**THE TASK**
Turn the material from the line containing "Select the Limit" up to and including the line containing "Open 登録失敗画面 from" into a numbered list, omitting any blank lines.

**EXERCISE INPUT**
———
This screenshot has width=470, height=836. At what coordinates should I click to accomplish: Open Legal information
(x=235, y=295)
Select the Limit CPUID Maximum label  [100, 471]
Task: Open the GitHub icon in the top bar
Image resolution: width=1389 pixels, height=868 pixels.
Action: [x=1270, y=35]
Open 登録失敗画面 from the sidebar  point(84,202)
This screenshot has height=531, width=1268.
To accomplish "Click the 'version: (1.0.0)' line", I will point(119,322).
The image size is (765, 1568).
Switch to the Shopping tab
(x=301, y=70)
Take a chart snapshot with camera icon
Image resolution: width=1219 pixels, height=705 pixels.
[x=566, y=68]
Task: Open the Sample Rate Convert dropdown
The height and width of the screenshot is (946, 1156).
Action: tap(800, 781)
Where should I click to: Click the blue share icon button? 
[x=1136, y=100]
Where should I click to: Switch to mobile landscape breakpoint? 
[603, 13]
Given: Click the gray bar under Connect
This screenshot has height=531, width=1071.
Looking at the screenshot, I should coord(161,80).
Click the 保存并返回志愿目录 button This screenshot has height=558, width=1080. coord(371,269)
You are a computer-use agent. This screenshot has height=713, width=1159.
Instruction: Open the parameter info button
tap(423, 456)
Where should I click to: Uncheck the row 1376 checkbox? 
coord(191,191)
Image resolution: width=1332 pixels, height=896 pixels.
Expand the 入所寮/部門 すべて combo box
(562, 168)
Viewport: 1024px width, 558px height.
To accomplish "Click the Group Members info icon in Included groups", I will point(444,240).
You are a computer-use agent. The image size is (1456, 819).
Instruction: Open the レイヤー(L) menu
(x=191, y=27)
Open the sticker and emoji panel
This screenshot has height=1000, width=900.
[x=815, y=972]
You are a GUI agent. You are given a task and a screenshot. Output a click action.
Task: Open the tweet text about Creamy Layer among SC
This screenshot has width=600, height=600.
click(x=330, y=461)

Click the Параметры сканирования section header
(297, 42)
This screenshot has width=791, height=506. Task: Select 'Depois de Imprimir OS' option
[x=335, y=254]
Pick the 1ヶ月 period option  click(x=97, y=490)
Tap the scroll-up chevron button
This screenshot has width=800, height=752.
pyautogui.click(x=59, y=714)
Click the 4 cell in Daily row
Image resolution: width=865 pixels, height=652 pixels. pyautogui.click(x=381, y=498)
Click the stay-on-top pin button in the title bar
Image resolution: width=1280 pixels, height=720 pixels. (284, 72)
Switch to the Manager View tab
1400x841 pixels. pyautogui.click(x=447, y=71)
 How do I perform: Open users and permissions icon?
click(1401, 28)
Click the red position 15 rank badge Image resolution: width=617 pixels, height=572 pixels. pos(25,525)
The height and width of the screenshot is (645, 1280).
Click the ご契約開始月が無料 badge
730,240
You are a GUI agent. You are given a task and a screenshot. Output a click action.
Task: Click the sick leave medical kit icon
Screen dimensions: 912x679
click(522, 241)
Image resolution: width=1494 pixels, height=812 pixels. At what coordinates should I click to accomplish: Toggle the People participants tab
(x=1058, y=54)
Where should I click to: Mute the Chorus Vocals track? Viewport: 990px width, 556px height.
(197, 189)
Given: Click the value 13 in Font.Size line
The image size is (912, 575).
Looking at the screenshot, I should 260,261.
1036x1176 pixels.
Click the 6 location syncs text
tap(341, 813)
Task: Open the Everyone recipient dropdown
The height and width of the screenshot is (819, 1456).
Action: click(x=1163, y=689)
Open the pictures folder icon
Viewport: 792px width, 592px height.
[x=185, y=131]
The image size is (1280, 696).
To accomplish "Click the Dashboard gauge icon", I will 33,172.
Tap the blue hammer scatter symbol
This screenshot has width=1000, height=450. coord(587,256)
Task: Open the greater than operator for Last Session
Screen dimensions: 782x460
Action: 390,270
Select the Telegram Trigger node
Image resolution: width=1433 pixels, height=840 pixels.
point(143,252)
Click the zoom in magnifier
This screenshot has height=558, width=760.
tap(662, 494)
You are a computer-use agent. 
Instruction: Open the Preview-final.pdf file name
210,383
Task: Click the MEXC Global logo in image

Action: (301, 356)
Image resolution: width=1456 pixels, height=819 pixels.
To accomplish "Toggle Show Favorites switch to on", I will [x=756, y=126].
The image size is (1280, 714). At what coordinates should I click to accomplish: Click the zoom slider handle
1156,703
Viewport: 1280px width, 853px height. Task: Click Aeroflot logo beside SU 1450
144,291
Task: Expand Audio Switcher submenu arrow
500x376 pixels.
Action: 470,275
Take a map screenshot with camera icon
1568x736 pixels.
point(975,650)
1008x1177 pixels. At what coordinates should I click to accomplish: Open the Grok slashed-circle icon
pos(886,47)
———
**ANSWER TO THIS TASK**
1. Select the Limit CPUID Maximum label  [100, 471]
2. Task: Open the GitHub icon in the top bar
3. Image resolution: width=1389 pixels, height=868 pixels.
4. Action: [x=1270, y=35]
5. Open 登録失敗画面 from the sidebar  point(84,202)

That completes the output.